Il est difficile d’imaginer le cas espagnol si le train de Saint-Jacques-de-Compostelle avait été totalement autonome, puisque la complexité des composantes et l’état de la machine et des algorithmes au moment de l’accident auraient été très difficilement décelables. De plus, on ne pourrait pas se contenter de dire que « personne n’est responsable » aux familles affectées. Si l’erreur est causé par une mauvaise interaction entre composantes, la faute est-elle de l’ingénieur ou du fabriquant qui n’a pas testé le robot dans la condition particulière de l’accident ? Certains auteurs étudient la possibilité d’attribuer la responsabilité au robot même et les problèmes qui en découlent (Solumn, 1992; Asaro 2007). Matthias (2004) parle d’un vide de responsabilité, ou responsibility gap, puisque l’ingénieur, en donnant l’autonomie au robot, perd son contrôle sur celui-ci. D’après lui, personne n’est responsable, et c’est pour cette raison que les assurances existent. Ce vide de responsabilité est pourtant critiqué par Marino et Tamburrini (2006) puisque des principes légaux existants peuvent le résoudre.
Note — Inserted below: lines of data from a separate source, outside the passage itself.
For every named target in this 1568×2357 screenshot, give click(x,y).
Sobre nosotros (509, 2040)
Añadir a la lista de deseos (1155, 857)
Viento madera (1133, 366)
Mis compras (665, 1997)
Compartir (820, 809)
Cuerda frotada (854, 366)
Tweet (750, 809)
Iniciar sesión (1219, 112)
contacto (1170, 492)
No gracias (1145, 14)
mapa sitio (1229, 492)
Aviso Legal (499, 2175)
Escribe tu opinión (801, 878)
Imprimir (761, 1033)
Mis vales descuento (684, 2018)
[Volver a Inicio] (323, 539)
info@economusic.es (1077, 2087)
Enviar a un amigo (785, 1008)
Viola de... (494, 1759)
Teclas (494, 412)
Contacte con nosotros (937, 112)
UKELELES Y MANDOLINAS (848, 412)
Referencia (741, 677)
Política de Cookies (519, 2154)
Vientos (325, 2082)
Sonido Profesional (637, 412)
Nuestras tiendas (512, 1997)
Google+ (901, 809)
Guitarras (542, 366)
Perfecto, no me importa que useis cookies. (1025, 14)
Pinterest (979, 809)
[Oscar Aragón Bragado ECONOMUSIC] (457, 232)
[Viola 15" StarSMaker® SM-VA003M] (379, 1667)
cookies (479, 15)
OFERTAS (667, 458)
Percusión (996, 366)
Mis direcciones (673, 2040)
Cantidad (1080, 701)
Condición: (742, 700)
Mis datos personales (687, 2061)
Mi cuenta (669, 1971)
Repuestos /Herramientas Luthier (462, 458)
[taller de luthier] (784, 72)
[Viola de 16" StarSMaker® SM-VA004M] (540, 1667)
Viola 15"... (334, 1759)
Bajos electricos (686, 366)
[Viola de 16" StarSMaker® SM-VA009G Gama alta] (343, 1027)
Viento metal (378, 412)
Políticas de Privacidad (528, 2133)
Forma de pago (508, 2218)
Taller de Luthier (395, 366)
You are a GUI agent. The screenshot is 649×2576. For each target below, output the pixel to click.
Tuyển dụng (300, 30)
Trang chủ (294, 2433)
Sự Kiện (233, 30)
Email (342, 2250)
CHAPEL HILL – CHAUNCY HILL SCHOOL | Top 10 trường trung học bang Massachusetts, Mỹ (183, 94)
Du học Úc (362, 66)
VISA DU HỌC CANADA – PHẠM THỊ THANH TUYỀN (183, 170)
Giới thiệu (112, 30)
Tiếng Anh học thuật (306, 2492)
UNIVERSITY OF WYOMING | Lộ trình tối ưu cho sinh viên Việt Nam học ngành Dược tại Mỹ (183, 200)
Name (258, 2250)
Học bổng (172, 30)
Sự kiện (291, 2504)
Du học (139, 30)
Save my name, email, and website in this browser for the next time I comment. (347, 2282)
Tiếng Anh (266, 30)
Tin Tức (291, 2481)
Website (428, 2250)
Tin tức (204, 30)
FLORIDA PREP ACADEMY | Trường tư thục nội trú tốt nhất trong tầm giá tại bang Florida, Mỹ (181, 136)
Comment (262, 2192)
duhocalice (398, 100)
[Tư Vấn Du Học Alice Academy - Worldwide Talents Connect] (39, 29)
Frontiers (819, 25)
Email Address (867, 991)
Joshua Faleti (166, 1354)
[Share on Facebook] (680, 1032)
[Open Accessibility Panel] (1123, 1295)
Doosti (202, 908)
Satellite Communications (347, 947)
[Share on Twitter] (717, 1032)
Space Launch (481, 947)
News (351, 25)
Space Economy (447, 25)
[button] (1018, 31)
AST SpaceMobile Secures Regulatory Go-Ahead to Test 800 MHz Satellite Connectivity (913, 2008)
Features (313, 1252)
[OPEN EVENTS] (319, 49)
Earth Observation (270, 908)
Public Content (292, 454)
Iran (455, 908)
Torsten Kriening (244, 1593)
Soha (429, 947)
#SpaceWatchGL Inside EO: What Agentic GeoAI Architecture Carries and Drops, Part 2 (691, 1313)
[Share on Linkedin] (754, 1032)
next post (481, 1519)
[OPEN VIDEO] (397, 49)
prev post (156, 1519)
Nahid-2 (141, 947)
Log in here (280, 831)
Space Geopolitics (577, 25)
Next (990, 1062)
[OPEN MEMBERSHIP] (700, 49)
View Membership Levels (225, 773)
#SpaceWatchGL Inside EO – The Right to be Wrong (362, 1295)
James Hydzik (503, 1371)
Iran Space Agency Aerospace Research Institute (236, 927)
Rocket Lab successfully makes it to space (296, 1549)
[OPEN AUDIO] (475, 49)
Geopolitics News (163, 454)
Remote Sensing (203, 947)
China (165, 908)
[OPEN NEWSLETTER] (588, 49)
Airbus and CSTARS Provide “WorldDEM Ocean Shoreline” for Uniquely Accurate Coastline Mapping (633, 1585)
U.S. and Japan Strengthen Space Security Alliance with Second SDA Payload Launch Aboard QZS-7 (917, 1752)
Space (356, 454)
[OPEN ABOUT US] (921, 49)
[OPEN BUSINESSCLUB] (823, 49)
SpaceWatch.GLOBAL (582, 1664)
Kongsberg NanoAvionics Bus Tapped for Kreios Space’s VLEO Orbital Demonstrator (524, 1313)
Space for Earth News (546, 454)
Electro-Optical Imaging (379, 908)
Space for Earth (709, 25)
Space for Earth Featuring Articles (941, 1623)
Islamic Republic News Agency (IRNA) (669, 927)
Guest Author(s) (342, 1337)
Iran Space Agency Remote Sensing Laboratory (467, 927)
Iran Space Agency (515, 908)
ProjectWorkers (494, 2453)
Nous pourrions simplifier le raisonnement et dire qu’en réalité, c’est le constructeur du système autonome le responsable ultime de son fonctionnement. Allons plus loin. Pour assurer son avenir économique, le constructeur doit comprendre exactement l’origine des accidents et des problèmes. Si le système est trop complexe à déboguer, le constructeur optera certainement pour enlever des degrés d’autonomie et de sophistication à ses produits pour assurer leur contrôle et maîtriser ainsi la responsabilité, le conduisant inéluctablement à une spirale de dé-autonomisation. Le constructeur pourra aussi opter pour acheter une assurance. Mais si, hypothétiquement, un système d’assurance contre le risque de mauvais fonctionnement des robots se développe, quelles variables seraient prises en compte dans un environnement assez mystérieux et obscur ? Quelles seraient les clauses des contrats qui permettraient aux assurances de trouver des équilibres économiques responsables ?

Si l’homme décide de déployer naïvement et impulsivement des robots dans des environnements proches du grand public, il sera sûrement nécessaire de répartir dans la société entière les coûts liés aux risques des événements dont personne ne peut être tenue pour responsable. Devrait-on s’attendre à une charge sociale robotique future ?

Etique, morale et technique

Pour résoudre le problème de l’imprévisibilité des actions du robot en amont, certains auteurs suggèrent une approche moins conséquentialiste. Les technologies autonomes devraient, selon eux, être dotées de règles éthiques et morales dans leurs configurations techniques. Les lois de la robotique d’Asimov en sont un exemple. Arkin (2007) formalise une implémentation qui permettrait la création d’un système robotique autonome capable d’utiliser une force létale de manière éthique, en suivant les normes internationales de combat et de guerre. Nous assistons donc à une gouvernance éthique des robots par l’introduction technique de règles et de normes dans la machine, qui par conséquent, en plus d’être autonome, acquiert une personnalité.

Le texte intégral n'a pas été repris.